The thread about installing TransformerEngine with cuDNN 9.0+ quotes a build log. List every cuDNN library that this log reports as found, along with the path it gives for each.
━━━ Document extract
NVIDIA / TransformerEngine

A library for accelerating Transformer models on NVIDIA GPUs, including using 8-bit floating point (FP8) precision on Hopper and Ada GPUs, to provide better performance with lower memory utilization in both training and inference.
https://docs.nvidia.com/deeplearning/transformer-engine/user-guide/index.html
Apache License 2.0
1.6k stars 255 forks source link

How to install with CuDNN 9.0+ ? #930

Open tianyan01 opened 2 weeks ago

tianyan01 commented 2 weeks ago

I found the fp8 dpa need CuDNN 9.0.1+, so I install pytorch 2.5.0+cu121. And I modify some source code, so I install TransformerEngine from source, but it failed. And I found the log: -- cudnn_adv_infer found at /usr/lib/libcudnn_adv_infer.so. -- cudnn_adv_train found at /usr/lib/libcudnn_adv_train.so. -- cudnn_cnn_infer found at /usr/lib/libcudnn_cnn_infer.so. -- cudnn_cnn_train found at /usr/lib/libcudnn_cnn_train.so. -- cudnn_ops_infer found at /usr/lib/libcudnn_ops_infer.so. -- cudnn_ops_train found at /usr/lib/libcudnn_ops_train.so.

CuDNN 9.0+ lib don't have this *.so. How to fix it?

cyanguwa commented 2 weeks ago

Hi @tianyan01 , I think the easiest way to try out cuDNN might be the NGC PyTorch containers. For example, nvcr.io/nvidia/pytorch:24.03-py3 has cuDNN 9.0.0, and nvcr.io/nvidia/pytorch:24.04-py3 and nvcr.io/nvidia/pytorch:24.05-py3 have cuDNN 9.1.0. Otherwise, following the instructions here (https://developer.nvidia.com/cudnn) can be another way.

When re-installing TransformerEngine, please clear the build/ or build_tools/build/ directory from previous compilation first before trying to re-install. Also, you can try environment variables like this for custom CUDA or cuDNN paths: CUDA_HOME=/path to cuda/ CUDNN_PATH=/path to cudnn/ pip -v install .

tianyan01 commented 2 weeks ago

Hi @tianyan01 , I think the easiest way to try out cuDNN might be the NGC PyTorch containers. For example, nvcr.io/nvidia/pytorch:24.03-py3 has cuDNN 9.0.0, and nvcr.io/nvidia/pytorch:24.04-py3 and nvcr.io/nvidia/pytorch:24.05-py3 have cuDNN 9.1.0. Otherwise, following the instructions here (https://developer.nvidia.com/cudnn) can be another way.

When re-installing TransformerEngine, please clear the build/ or build_tools/build/ directory from previous compilation first before trying to re-install. Also, you can try environment variables like this for custom CUDA or cuDNN paths: CUDA_HOME=/path to cuda/ CUDNN_PATH=/path to cudnn/ pip -v install .

Thanks! "CUDNN_PATH=/path to cudnn/ pip -v install ." is worked. During install from main branch, I found a bug in transformer_engine/pytorch/csrc/userbuffers/userbuffers.cu, which was fixed in https://github.com/NVIDIA/TransformerEngine/pull/560, but changed back in https://github.com/NVIDIA/TransformerEngine/pull/757.
━━━━━━
━━━ Recorded information
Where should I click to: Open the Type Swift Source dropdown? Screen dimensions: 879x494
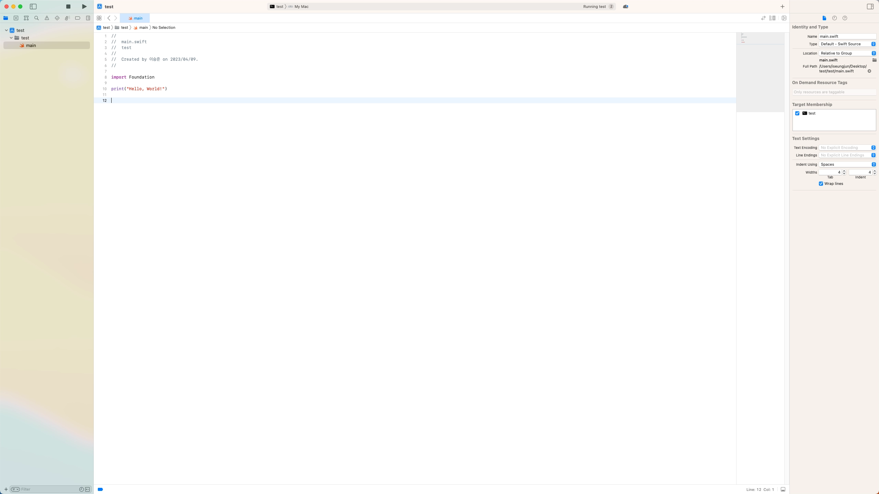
━━━━━━
## Exercise output
- cudnn_adv_infer: /usr/lib/libcudnn_adv_infer.so
- cudnn_adv_train: /usr/lib/libcudnn_adv_train.so
- cudnn_cnn_infer: /usr/lib/libcudnn_cnn_infer.so
- cudnn_cnn_train: /usr/lib/libcudnn_cnn_train.so
- cudnn_ops_infer: /usr/lib/libcudnn_ops_infer.so
- cudnn_ops_train: /usr/lib/libcudnn_ops_train.so